— start of MATERIALS PROVIDED —

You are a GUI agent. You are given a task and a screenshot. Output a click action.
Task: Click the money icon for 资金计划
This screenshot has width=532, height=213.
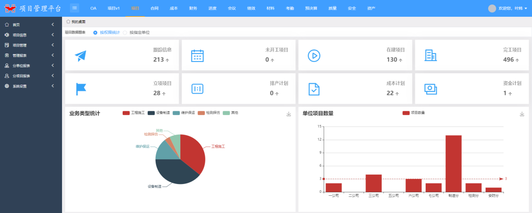click(x=431, y=89)
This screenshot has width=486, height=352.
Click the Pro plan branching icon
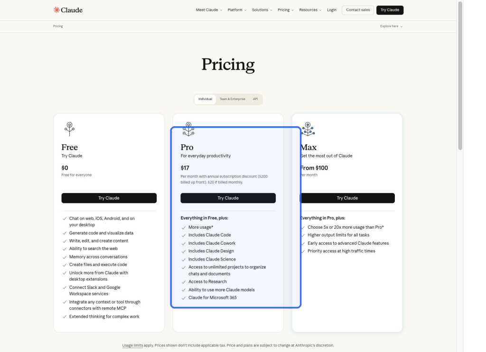[188, 129]
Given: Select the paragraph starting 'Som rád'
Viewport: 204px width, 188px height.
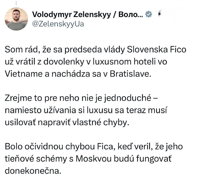Looking at the screenshot, I should point(95,62).
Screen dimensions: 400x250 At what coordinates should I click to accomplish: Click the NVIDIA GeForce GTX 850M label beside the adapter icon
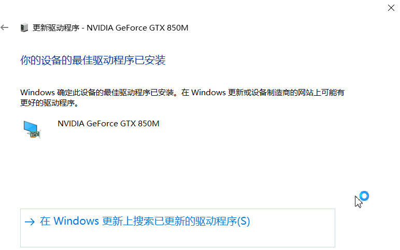pyautogui.click(x=108, y=124)
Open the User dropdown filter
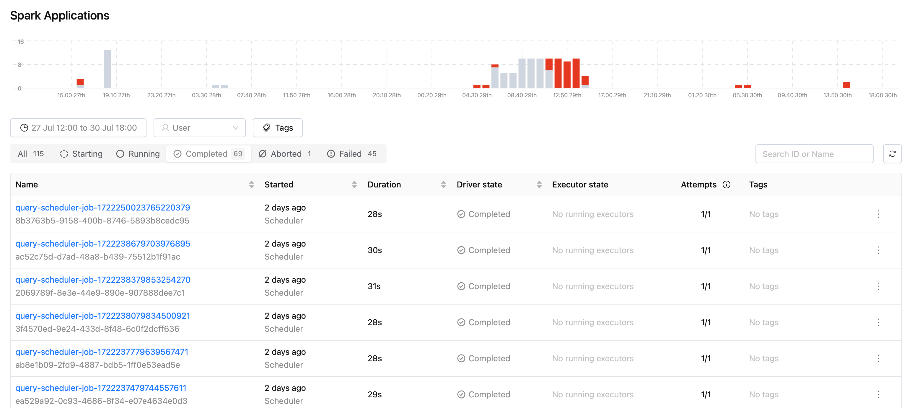The image size is (912, 408). tap(199, 128)
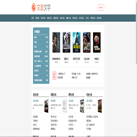137x137 pixels.
Task: Open the red-outlined rounded button in header
Action: [101, 8]
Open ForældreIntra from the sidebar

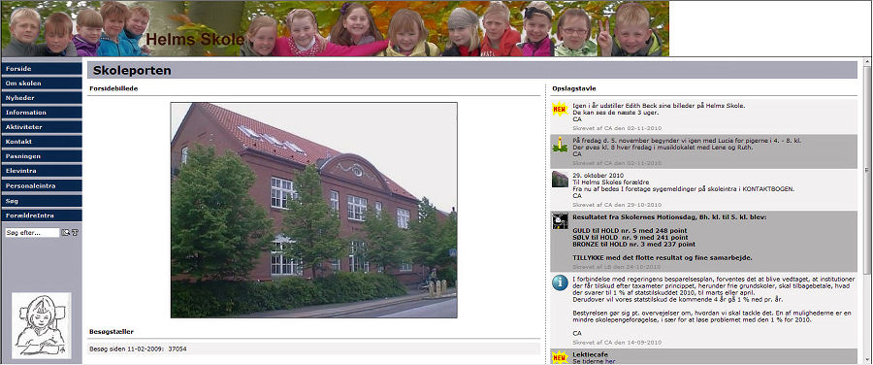pyautogui.click(x=42, y=216)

— end of MATERIALS PROVIDED —

■ **PROBLEM REQUIREMENTS**
Print every entry above line for line with no changes, but omit the pictures.

■ **EXERCISE RESPONSE**
You are a GUI agent. You are given a task and a screenshot. Output a click action.
Task: Click the money icon for 资金计划
This screenshot has width=532, height=213.
click(x=431, y=89)
This screenshot has width=486, height=352.
Click the Pro plan branching icon
[188, 129]
Given: Select the paragraph starting 'Som rád'
Viewport: 204px width, 188px height.
Looking at the screenshot, I should point(95,62).
Screen dimensions: 400x250 At what coordinates should I click to accomplish: Click the NVIDIA GeForce GTX 850M label beside the adapter icon
pyautogui.click(x=108, y=124)
Open the User dropdown filter
The image size is (912, 408). tap(199, 128)
137x137 pixels.
Task: Open the red-outlined rounded button in header
Action: [101, 8]
Open ForældreIntra from the sidebar

pyautogui.click(x=42, y=216)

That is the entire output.